In crosswords, over-writing one or two letters usually gets you going again, because the words must make some dictionary sense.

I always do my crosswords with pen and paper, but I have tried the computer Sudoku programs, which is how I learned Sudoku. You can write in the “pencil tips” to help in solving, by elimination, what numbers or letters can and cannot belong in a given cell.

But now I rarely use the computer program for Sudoku. It is true that it is “too easy”, but my objection is deeper. The mechanical approach discourages any serious attempt to look at what the puzzle is telling us: the overall construction patterns that dictate how the play must follow. I already learned that from crosswords; I just didn’t know I knew it until I tried Sudoku for a long time

It appears they do have crosswords on web software. Google has them. I hope I don’t get hooked – they’re immoral, like giving a junkie free access to an unlimited drug supply. I am just going to try to eschew automated puzzles, for the same reasons I learned while playing Sudoku.
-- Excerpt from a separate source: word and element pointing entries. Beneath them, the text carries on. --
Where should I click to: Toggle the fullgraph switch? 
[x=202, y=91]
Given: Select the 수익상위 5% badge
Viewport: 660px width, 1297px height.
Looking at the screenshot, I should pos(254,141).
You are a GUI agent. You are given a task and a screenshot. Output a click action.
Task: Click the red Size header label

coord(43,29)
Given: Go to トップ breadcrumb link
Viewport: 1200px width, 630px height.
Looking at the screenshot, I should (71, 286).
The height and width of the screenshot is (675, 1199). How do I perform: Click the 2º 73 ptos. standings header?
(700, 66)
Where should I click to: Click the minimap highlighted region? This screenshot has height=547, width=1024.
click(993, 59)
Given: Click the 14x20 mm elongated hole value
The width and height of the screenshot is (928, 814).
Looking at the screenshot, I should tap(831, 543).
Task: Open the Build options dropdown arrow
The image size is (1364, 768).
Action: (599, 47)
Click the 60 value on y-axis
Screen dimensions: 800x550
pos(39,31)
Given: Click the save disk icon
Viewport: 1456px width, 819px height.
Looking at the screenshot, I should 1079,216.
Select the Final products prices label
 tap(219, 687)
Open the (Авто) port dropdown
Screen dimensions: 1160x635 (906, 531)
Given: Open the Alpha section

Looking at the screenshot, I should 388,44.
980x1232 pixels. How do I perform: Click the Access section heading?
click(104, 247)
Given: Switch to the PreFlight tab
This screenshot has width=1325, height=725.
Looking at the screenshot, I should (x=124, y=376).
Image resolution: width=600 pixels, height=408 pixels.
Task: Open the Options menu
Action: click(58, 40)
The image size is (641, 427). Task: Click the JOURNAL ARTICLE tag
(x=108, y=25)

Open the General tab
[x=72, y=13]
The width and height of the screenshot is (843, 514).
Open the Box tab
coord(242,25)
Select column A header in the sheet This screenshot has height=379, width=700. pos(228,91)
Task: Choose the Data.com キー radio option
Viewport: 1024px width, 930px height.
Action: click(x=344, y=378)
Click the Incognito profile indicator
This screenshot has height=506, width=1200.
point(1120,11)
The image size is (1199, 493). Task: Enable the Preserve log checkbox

In conclusion, we might note how fashionable it is to accuse people of making mountains out of molehills. With crossword fans, I submit, it’s the other way around. We specialize in making molehills out of mountains.

From the Boston Globe , then, we learn this from their 2009 article:

LAST YEAR, DURING the American Crossword Puzzle Tournament, host and puzzlemaster Will Shortz held aloft a tiny object. It was barely visible from the back of the cavernous hotel ballroom, but the whole room of more than 700 contestants promptly burst into applause. What was it? A little needlecase, better known to puzzlers as an etui – one of the mainstays of the curious language of crosswordese.

The vocabulary of crosswords is like the dialect of an alternate and highly specific universe, populated by Ednas and Enids and Ians; where the food is Oreos and oleo and the drinks ales and tea. It embraces particular bits of French (ami, ete), Latin (esse, ave), Spanish (este, oro), and even a little Hindi (Sri). It wields an epee with elan; is on familiar terms with tsars and emirs; enjoys music, especially the oboe and altos, and likes to travel: Iran, Oslo, Reno, Etna. And it’s interested in science, exploring ions and the atom, as well as the erne and the orca. [for more, see the enjoyable linked Globe article Farewell, etui by Erin McKean]

Worst of all, I know all those words. If you found this article interesting, there’s probably no hope for you either.